The Academy of Social Sciences has announced today that it has conferred the award of Fellow on Heather Laurie, Professor of Sociology at ISER and Peter Lynn, Professor of Survey Methodology at ISER at the University of Essex.
Professor Heather Laurie MBE is a leading sociologist, in particular on women’s labour market participation and the distribution of resources within household and associated dynamics. She played a pivotal role in the development of the ESRC’s British Household Panel Survey.
Professor Peter Lynn is the leading survey methodologist in the UK, bridging academic work and applied survey research. He is the President of the International Association of Survey Statisticians and Associate Director of Methods for Understanding Society, the UK Household Longitudinal Study, developed and led by a team of survey experts at ISER.
Executive Dean for the Faculty of Social Sciences at the University of Essex, Professor Sasha Roseneil said:
“The appointment of ISER Professors Heather Laurie and Peter Lynn as Fellows of the Academy of Social Sciences recognises their outstanding contributions to quantitative social science research over many years, and is a great honour for the University of Essex. We are delighted to see their distinguished work marked in this way.”
The new Fellows of the Academy are drawn from academics, practitioners and policymakers across the social sciences. They have been recognised after an extensive peer review process for the excellence and impact of their work through the use of social science for public benefit.

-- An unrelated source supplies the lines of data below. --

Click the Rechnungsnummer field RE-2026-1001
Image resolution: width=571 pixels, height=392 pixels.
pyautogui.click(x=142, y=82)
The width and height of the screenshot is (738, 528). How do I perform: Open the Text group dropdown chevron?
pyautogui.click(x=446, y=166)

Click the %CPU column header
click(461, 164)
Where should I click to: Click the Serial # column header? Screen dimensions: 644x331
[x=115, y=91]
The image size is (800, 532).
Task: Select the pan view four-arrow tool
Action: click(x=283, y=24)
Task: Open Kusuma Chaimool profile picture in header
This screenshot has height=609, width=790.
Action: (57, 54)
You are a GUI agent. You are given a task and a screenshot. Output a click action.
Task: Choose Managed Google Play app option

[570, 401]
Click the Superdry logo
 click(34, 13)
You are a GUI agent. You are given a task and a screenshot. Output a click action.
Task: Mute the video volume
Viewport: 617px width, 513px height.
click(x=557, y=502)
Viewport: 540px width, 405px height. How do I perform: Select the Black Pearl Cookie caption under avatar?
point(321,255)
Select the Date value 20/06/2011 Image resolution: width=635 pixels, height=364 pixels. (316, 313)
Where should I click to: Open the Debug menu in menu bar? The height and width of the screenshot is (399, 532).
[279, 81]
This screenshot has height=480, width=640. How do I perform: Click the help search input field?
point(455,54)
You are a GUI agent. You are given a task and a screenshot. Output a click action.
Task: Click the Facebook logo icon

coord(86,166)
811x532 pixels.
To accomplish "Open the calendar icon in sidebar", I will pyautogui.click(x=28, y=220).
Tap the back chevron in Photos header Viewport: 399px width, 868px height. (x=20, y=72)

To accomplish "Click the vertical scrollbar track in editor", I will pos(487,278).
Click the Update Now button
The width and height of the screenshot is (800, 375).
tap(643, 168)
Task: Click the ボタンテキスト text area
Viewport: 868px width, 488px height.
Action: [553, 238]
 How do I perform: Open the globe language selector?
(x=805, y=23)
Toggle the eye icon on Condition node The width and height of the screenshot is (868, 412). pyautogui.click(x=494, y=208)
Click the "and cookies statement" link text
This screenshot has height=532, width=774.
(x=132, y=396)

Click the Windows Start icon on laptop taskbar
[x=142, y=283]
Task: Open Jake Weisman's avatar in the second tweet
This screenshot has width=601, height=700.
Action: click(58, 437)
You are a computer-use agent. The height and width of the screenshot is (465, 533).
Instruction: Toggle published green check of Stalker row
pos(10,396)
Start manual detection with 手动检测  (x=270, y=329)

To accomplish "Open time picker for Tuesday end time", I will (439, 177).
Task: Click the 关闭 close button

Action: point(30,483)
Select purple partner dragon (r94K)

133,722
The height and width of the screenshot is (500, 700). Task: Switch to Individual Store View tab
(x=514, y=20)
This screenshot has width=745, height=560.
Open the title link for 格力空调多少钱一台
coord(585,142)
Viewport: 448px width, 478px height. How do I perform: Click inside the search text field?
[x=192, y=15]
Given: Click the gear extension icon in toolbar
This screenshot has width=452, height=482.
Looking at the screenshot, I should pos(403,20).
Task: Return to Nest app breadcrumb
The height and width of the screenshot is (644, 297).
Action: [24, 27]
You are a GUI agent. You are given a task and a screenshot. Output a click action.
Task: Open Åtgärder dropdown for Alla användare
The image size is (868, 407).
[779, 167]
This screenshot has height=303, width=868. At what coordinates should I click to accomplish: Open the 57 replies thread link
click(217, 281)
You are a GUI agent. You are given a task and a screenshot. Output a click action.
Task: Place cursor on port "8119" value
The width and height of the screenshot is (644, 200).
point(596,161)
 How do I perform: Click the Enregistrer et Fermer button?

This includes substantial contributions and leadership in various fields, including higher education, social, economic and environmental policy, government, law, charitable foundations and think tanks.
Announcing the conferment, Professor Roger Goodman FAcSS, Chair of the Academy said:
“Each new distinguished Fellow has been recognised for their outstanding and impactful contributions in their respective fields, and will prove invaluable additions to the range of expertise within the Academy.
“This speaks not only to the power and scope of the social sciences to address the big issues of our time, but also to the growing depth and breadth of representation within the Academy as the voice of the social science community as a whole.”